Peindre une ligne blanche sur la chaussée - la solution la plus populaire à Montréal - n'est pas suffisant pour protéger et encourager les enfants et les aînés à se déplacer à vélo, concluent des chercheurs américains.

La sécurité des cyclistes augmente de 89 % lorsqu'ils roulent sur une piste cyclable séparée physiquement des automobilistes, écrivent John Pucher et Ralph Bueler dans leur récente étude Tendance sur la sécurité des piétons et cyclistes, publiée dans l'American Journal of Public Health. Les bandes cyclables, qui n'offrent pas de protection physique, sont moins efficaces, augmentant la sécurité de 53 %. Le taux de mortalité des cyclistes a diminué dans les 11 pays étudiés par les chercheurs entre 1990 et 2014. Les pays ayant choisi en priorité les pistes cyclables protégées sont ceux où la réduction a été la plus forte.

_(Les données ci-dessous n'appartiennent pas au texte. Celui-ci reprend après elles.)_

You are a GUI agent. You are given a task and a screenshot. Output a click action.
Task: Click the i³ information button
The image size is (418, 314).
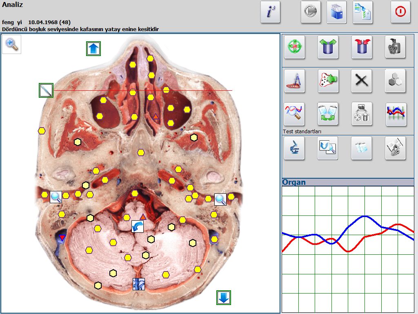pos(270,12)
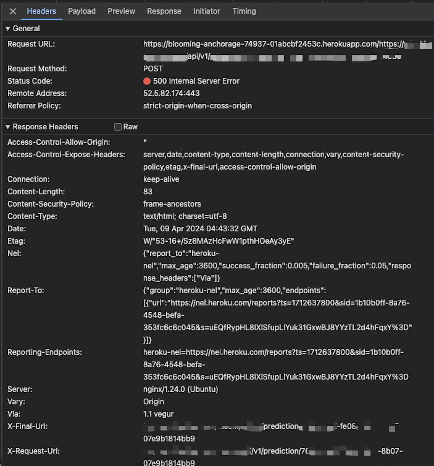Image resolution: width=434 pixels, height=466 pixels.
Task: Select the strict-origin-when-cross-origin policy value
Action: point(197,106)
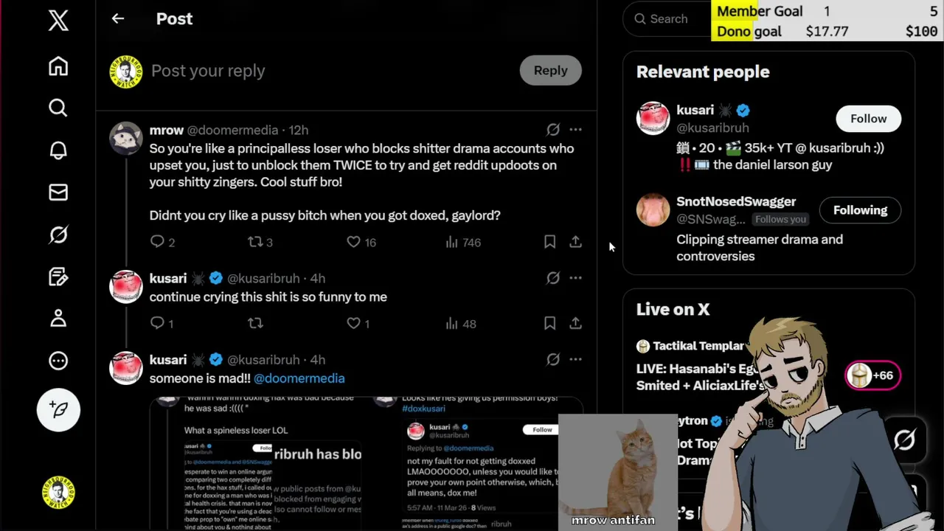944x531 pixels.
Task: Open Messages envelope in the sidebar
Action: tap(58, 192)
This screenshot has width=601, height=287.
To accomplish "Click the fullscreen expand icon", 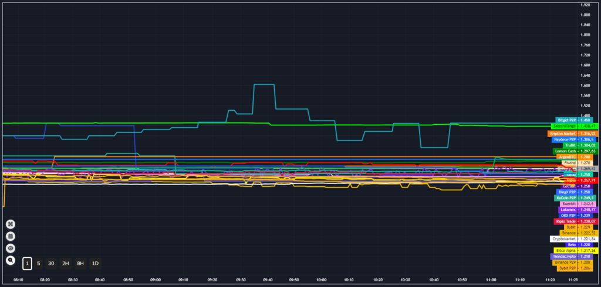I will (x=11, y=224).
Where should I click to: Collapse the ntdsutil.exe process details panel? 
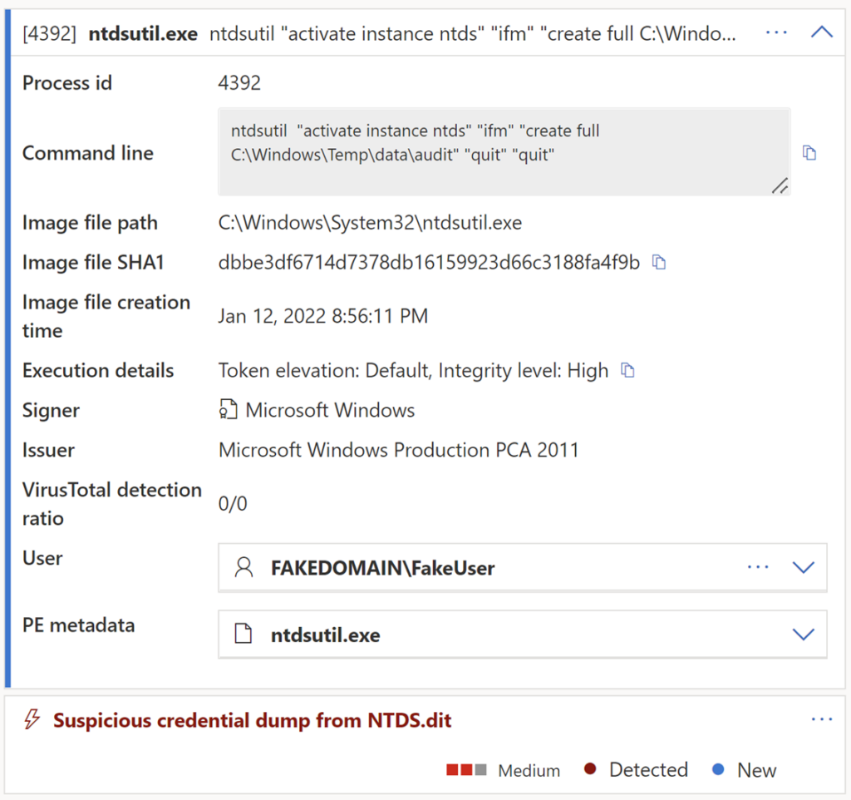(x=821, y=32)
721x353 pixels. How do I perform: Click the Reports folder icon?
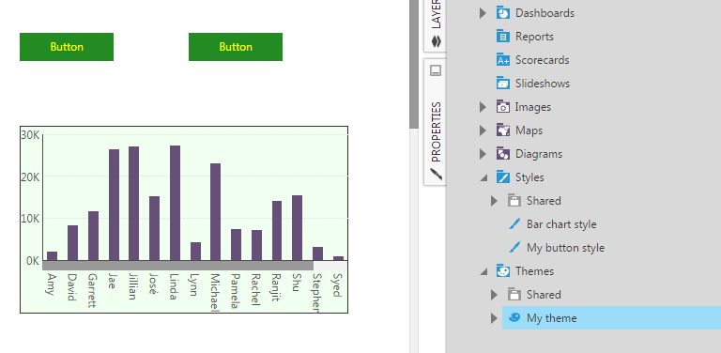pos(503,36)
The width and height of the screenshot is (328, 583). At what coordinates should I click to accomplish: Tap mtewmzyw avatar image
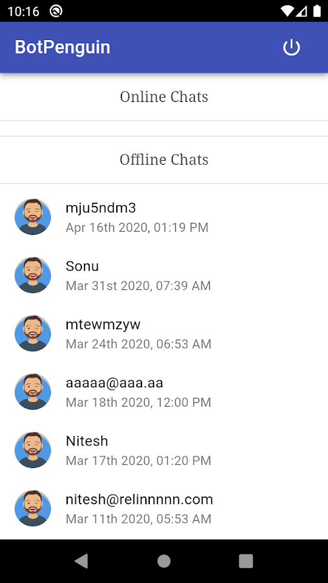[x=33, y=334]
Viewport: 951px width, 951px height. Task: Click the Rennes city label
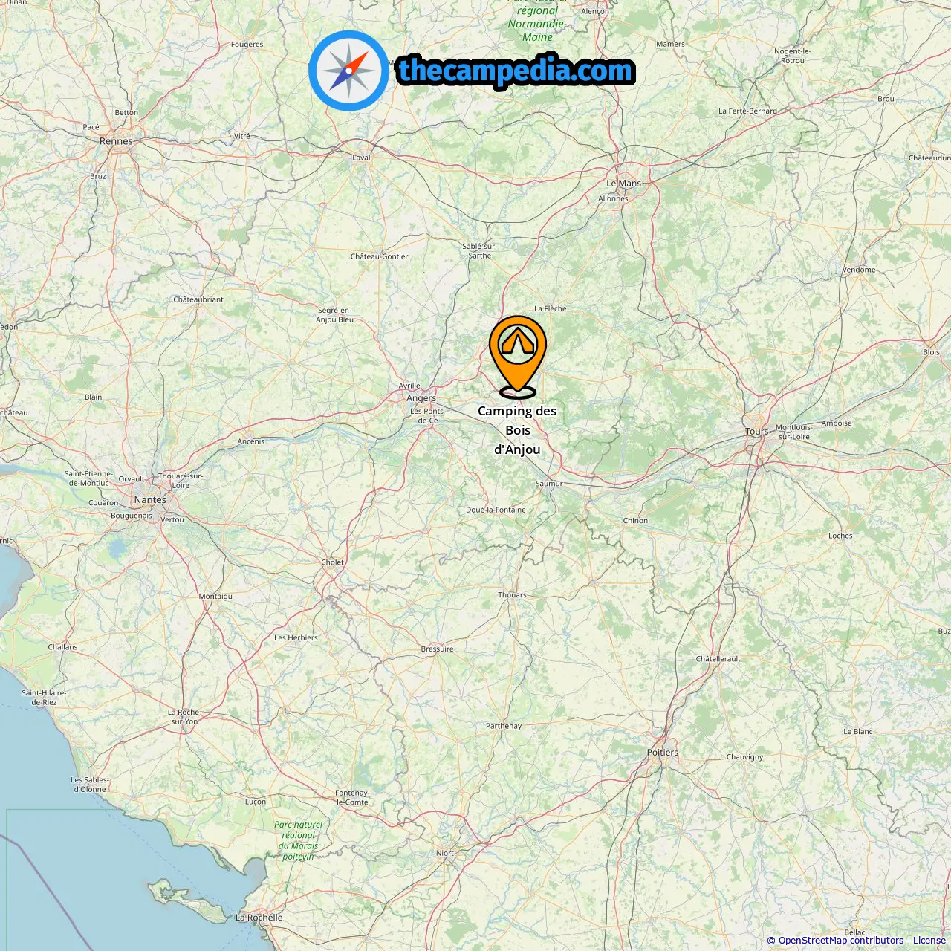tap(116, 141)
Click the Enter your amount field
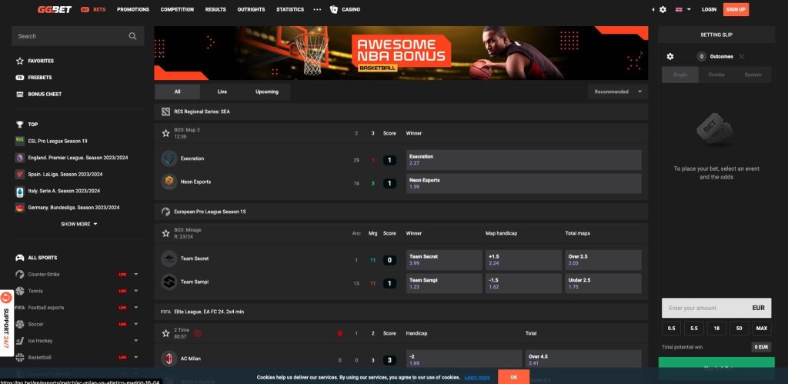The image size is (788, 384). (x=704, y=308)
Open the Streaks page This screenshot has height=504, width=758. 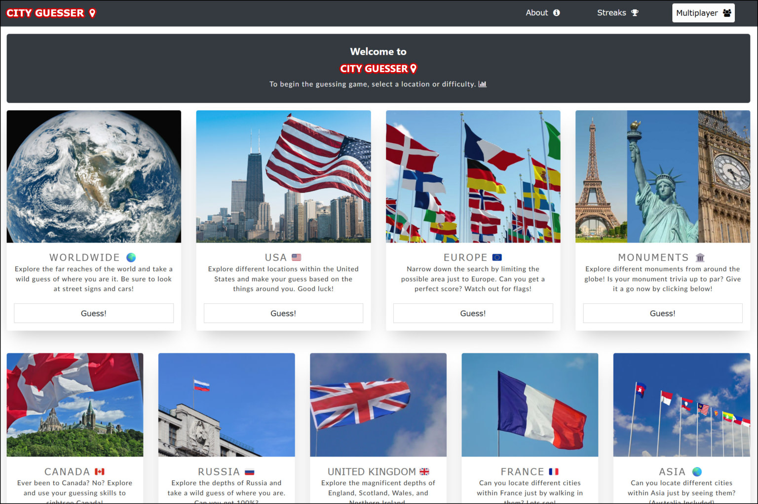(612, 12)
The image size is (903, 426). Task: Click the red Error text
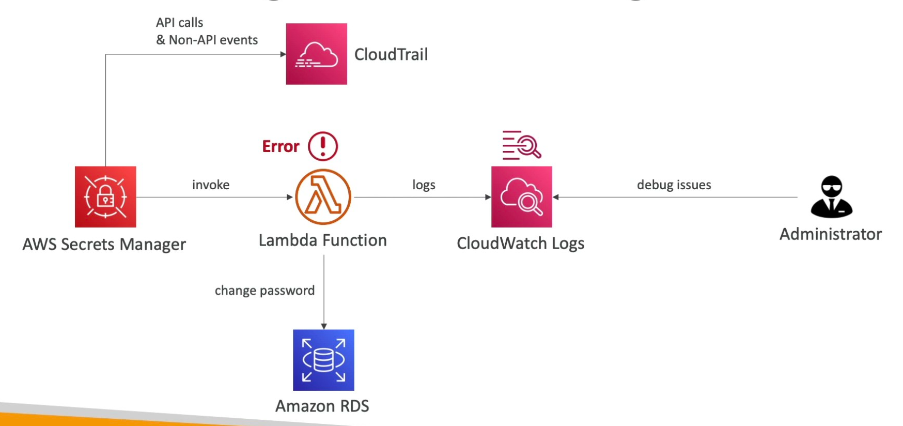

PLUS D'ENFANTS ET DE FEMMES

Construire des pistes cyclables protégées du trafic automobile produit des effets immédiats : les enfants, les femmes et les aînés choisissent de se déplacer à vélo, explique en entrevue John Pucher, professeur émérite et chercheur associé au centre sur les transports de l'Université Rutgers et coauteur de l'étude. « C'est vrai en Australie, c'est vrai en Europe, au Canada, aux États-Unis. Si vous avez des artères avec des camions et des autobus, ce n'est pas un endroit où bien des gens aimeraient aller risquer leur vie - et je ne les blâme pas. Mais quand l'infrastructure sécuritaire est là, les gens l'utilisent. »

MONTRÉAL : DU VÉLO DANS UNE CIRCULATION DENSE

Montréal a « des années-lumière » d'avance sur la plupart des villes d'Amérique du Nord en ce qui concerne la culture cycliste, note M. Pucher. Malgré la popularité du vélo, les pistes cyclables protégées du trafic sont encore rares dans les quartiers centraux de Montréal, où les aménagements favorisent avant tout l'utilisation de l'automobile. « Lors d'un séjour à Montréal, il y a quelques années, j'essayais d'aller voir l'oratoire Saint-Joseph à vélo à partir du centre-ville. La seule façon d'y aller était de rouler sur une artère avec beaucoup de trafic automobile. J'ai pédalé le plus vite que j'ai pu. Ce n'était pas très agréable. C'est bien d'avoir un réseau cyclable, mais quand vous arrivez au bout et que vous êtes laissé à votre sort, ça n'aide pas les gens à faire le choix du vélo au quotidien. »

16 X

De 2000 à 2015, dans la ville de Séville, en Espagne, le nombre de déplacements à vélo est passé de 0,5 % à 7,8 %. Bref, il a été multiplié par 16. Ce qui a changé ? « La Ville a construit plus de 300 km de pistes cyclables séparées physiquement du trafic automobile, dit John Pucher. Le réseau est moderne, et il est interconnecté. Le taux d'accidents a aussi beaucoup diminué. »

ÉCOUTER LA POPULATION

Pour les élus, bâtir un réseau cyclable séparé physiquement des voitures dans les quartiers centraux est souvent placé dans la pile des projets trop difficiles à réaliser. Pourtant, des chercheurs ont identifié la marche à suivre. « Il faut réunir les citoyens, les commerçants, les groupes d'aînés... Il faut faire une consultation et demander aux gens de proposer des idées, des solutions, dit M. Pucher. À Vienne, c'est la méthode que la Ville a employée. La Ville a construit des stationnements à étage dans plusieurs quartiers pour dégager la rue et aménager des pistes cyclables. Il faut bâtir un consensus. C'est la seule façon d'y arriver. »

TRAGÉDIE À TORONTO

L'absence de séparation physique entre les cyclistes et le trafic automobile a fait les manchettes à Toronto il y a deux mois, quand le jeune Xavier Morgan, 5 ans, qui roulait à vélo avec son grand-père sur la piste cyclable du boulevard Lake Shore, a perdu le contrôle de son vélo et a dévié dans le trafic, où il a été happé mortellement par une voiture. Après le drame, la Ville de Toronto a érigé des barrières le long de cette piste cyclable, qualifiée depuis longtemps de non sécuritaire par ses usagers. La Ville a annoncé son intention de revoir la sécurité de ses aménagements cyclables.